## THE REQUEST
Turn the listing, from its first line through the line containing "tap(1822, 778)", into a numbered list, omitting blank lines. Leave the pictures out of your answer.

## PROVIDED ENTRIES

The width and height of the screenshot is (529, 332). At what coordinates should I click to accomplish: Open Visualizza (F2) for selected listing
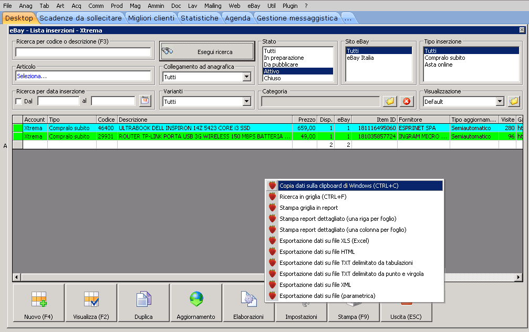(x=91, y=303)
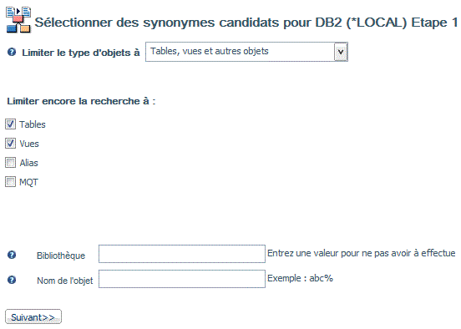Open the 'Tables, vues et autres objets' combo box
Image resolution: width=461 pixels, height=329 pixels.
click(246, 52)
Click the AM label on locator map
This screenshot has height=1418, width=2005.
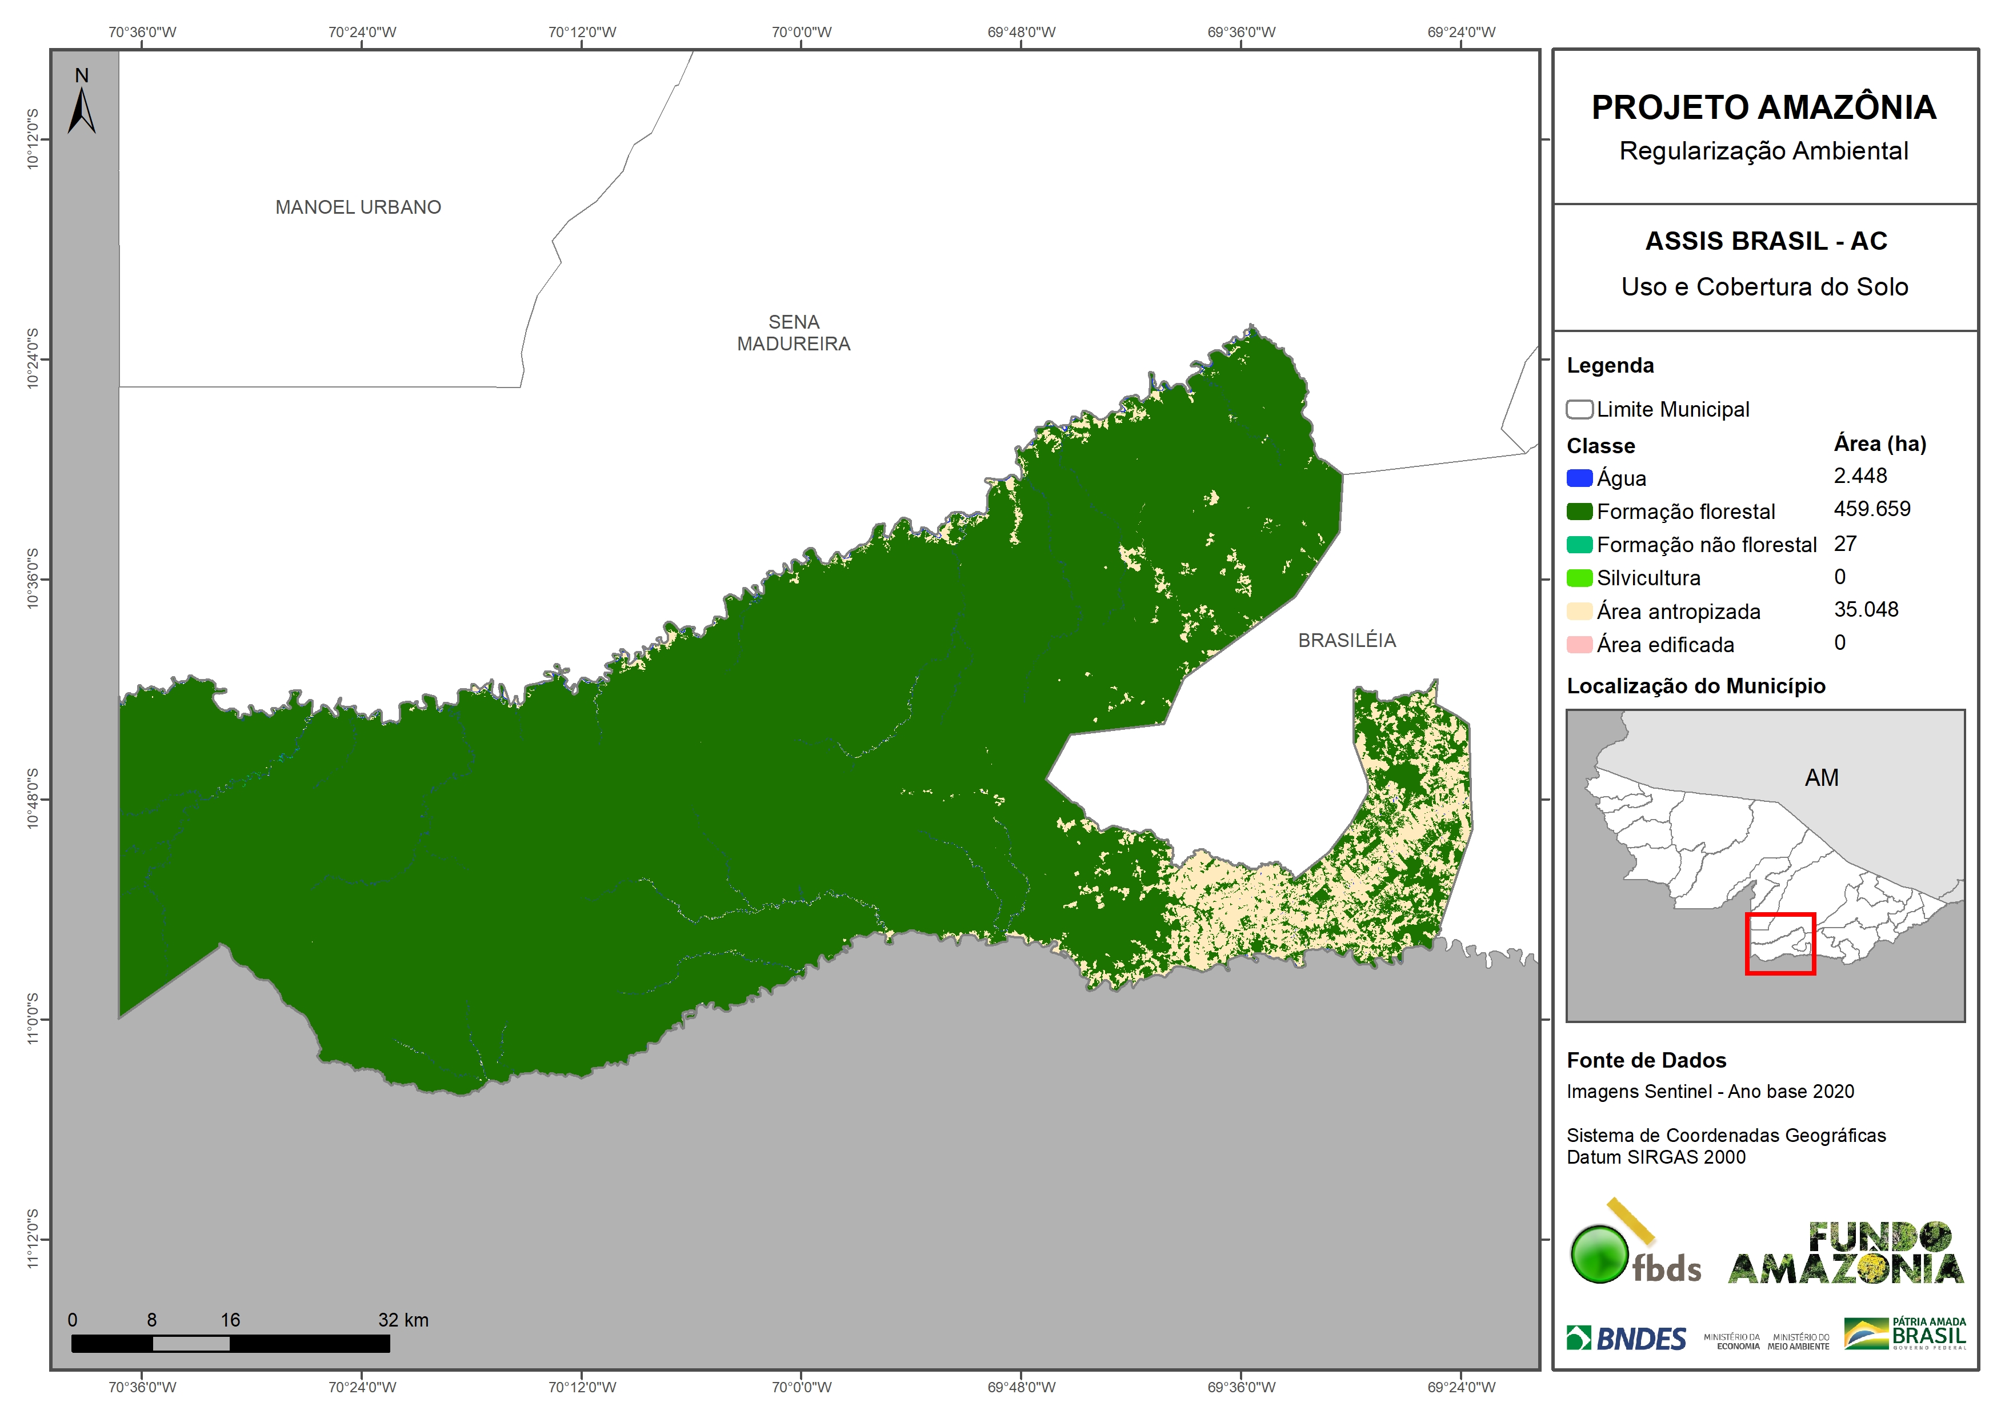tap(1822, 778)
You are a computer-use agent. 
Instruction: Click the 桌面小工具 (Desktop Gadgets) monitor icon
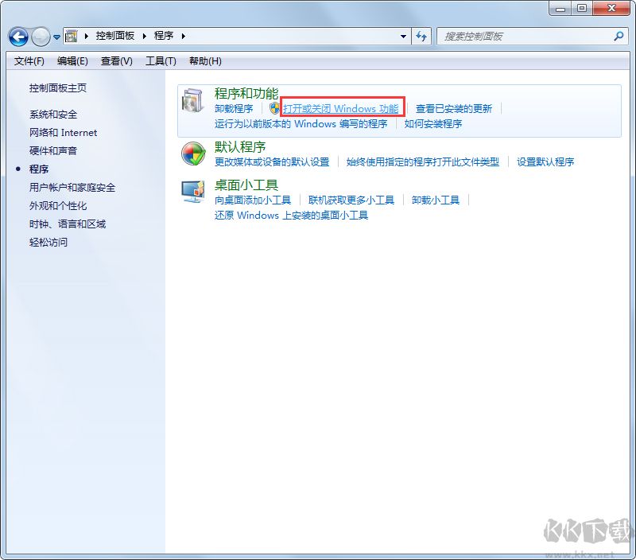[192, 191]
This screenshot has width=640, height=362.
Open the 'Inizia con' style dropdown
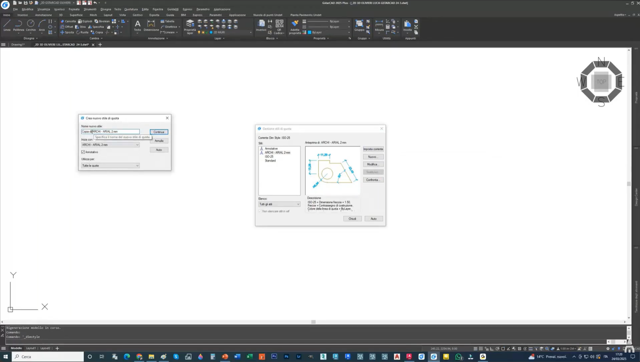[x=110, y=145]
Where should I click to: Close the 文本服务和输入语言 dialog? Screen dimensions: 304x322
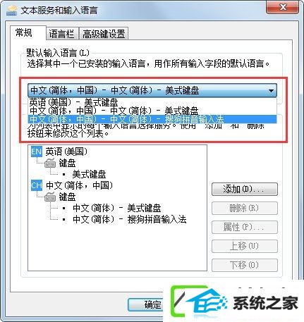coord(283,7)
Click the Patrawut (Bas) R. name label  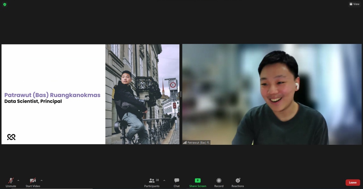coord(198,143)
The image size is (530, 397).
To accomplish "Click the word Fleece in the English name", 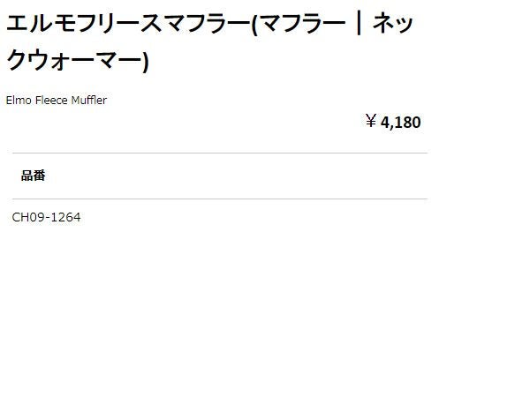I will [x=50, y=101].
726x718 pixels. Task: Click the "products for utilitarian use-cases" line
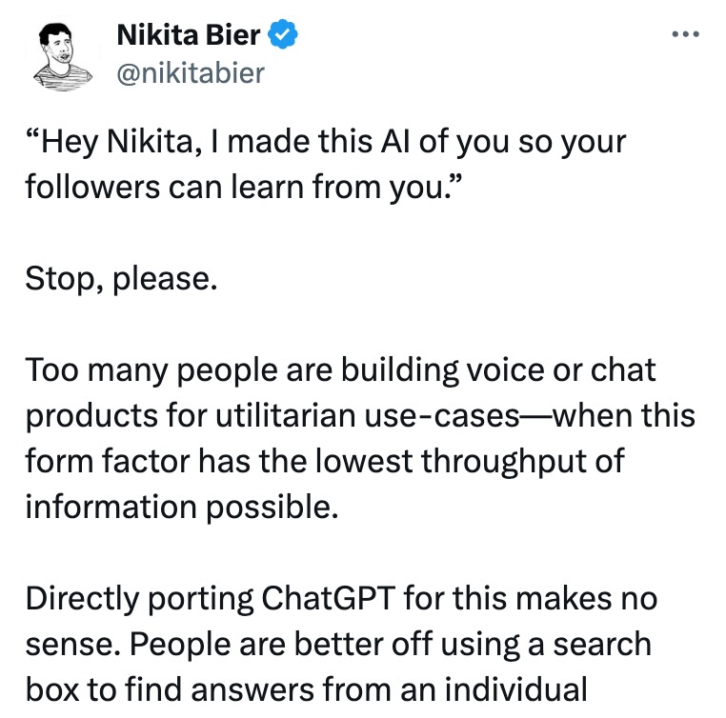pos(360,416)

## TASK OUTPUT
1. The width and height of the screenshot is (529, 332). At what coordinates should I click to accomplish: Open Visualizza (F2) for selected listing
2. (x=91, y=303)
3. Open the 'Tables, vues et autres objets' combo box
4. Image resolution: width=461 pixels, height=329 pixels.
5. click(246, 52)
6. Click the AM label on locator map
7. This screenshot has height=1418, width=2005.
8. tap(1822, 778)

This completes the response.